The Kremlin’s hostile actions against Western institutions and values started years ago and remained mostly undetected, as they were conducted on completely novel fronts: disinformation via news channels and on the Internet, as well as in the cultural and educational sphere. This aspect of the current opposition between the West and Russia is unfortunately frequently disregarded. If a new type of cold war is indeed set in motion, the countries of the former Eastern Bloc – ranging from Central and Eastern Europe to the former Yugoslavian states and the Baltic countries – could become a major battleground.

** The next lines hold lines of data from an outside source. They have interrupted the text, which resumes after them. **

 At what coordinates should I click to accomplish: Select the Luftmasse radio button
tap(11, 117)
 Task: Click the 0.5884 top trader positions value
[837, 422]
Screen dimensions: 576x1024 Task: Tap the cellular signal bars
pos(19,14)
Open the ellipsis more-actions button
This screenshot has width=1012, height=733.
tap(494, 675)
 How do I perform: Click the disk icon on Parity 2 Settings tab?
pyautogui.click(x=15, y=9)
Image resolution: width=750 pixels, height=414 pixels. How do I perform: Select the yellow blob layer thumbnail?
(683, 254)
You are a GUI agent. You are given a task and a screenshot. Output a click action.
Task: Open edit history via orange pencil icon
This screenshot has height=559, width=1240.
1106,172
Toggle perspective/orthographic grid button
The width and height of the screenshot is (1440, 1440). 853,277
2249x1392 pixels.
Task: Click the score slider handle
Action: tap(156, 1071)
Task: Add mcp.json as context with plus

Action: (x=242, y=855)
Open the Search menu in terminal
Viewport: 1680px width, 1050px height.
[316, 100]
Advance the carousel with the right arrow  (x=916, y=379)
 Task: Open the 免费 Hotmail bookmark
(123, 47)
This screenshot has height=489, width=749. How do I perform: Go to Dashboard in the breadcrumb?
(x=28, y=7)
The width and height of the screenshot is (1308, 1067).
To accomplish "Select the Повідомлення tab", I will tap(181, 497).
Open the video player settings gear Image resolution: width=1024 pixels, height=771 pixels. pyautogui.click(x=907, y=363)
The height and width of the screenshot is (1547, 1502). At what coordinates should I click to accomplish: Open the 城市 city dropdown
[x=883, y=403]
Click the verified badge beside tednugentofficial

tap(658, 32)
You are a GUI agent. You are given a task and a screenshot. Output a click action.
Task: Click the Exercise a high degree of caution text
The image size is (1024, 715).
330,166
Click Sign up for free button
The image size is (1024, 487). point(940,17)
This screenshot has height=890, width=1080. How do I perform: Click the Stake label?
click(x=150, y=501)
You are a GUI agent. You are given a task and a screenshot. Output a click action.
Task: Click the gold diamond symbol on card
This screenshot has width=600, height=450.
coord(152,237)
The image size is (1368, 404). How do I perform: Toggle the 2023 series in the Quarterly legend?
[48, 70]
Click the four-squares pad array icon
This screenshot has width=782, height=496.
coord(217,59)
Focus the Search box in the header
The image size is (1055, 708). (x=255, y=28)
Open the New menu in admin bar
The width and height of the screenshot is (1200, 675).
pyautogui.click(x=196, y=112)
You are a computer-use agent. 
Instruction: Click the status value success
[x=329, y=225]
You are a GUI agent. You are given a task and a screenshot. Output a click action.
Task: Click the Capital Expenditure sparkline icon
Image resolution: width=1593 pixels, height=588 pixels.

These countries have much to benefit from American regional influence. Washington’s engagement in these countries, not solely in military terms, but in societal and cultural ways as well, is vital to counter Russian influence. Working to improve the image of the US, and the West as a whole, can have a huge impact on the efforts to promote liberalism and the rule of law in these – still relatively new – democracies. As the EU is burdened with a large swath of issues, including the ongoing refugee crisis, Brexit, and nationalist movements across the continent, it seems that it is not currently ready to take on its responsibility toward the countries of the former Eastern Bloc. In addition, while there are ongoing NATO military operations in the region, such as the Enhanced Forward Presence in the Baltic, the countering of Russia’s expansionism also needs to take on the cultural and economic aspects of the issue. Understanding and promoting its image – and that of the West as a whole – in these countries needs to play a much larger role in American policies. This will be instrumental in helping solidify the peace and stability of the region, to which the US largely contributed in the aftermath of the Cold War.
Limited information exists on how the US is viewed abroad, specifically in Central and Eastern Europe and among members of the Commonwealth of Independent States (the regional intergovernmental organization of ten post-soviet republics in Eurasia, established following the collapse of the Soviet Union). The data that does exist portrays a very worrisome picture. Since the beginning of the 21st century, public opinion of the US in Europe has fluctuated depending on who is in the White House. While confidence in American leadership reached an extreme low in the final years of the George W. Bush administration, President Obama consistently received high ratings from most European countries during both of his terms. His time in office seems to be the exception.
Since the election of Donald Trump, the image of the US has reached a new low in Europe, with the median approval rate of US leadership down to 25% in 2017. The approval rate of the president often mimics that of America’s image abroad, hence serving as an important metric thereof. With the recent developments on the European continent, including the ongoing refugee crisis, Russia’s annexation of Crimea, and the rise of nationalism in Central and Eastern Europe, attitudes toward the US and its president have become increasingly complex. Members of the general public, mostly in Western European nations, often see US policies as too interventionist and one-sided – Germany’s opposition to the Iraq war in 2003 perfectly encapsulates this mindset. Others, such as Poland, who has long wanted a US permanent military base on their soil, often welcome America’s involvement & intervention around the world.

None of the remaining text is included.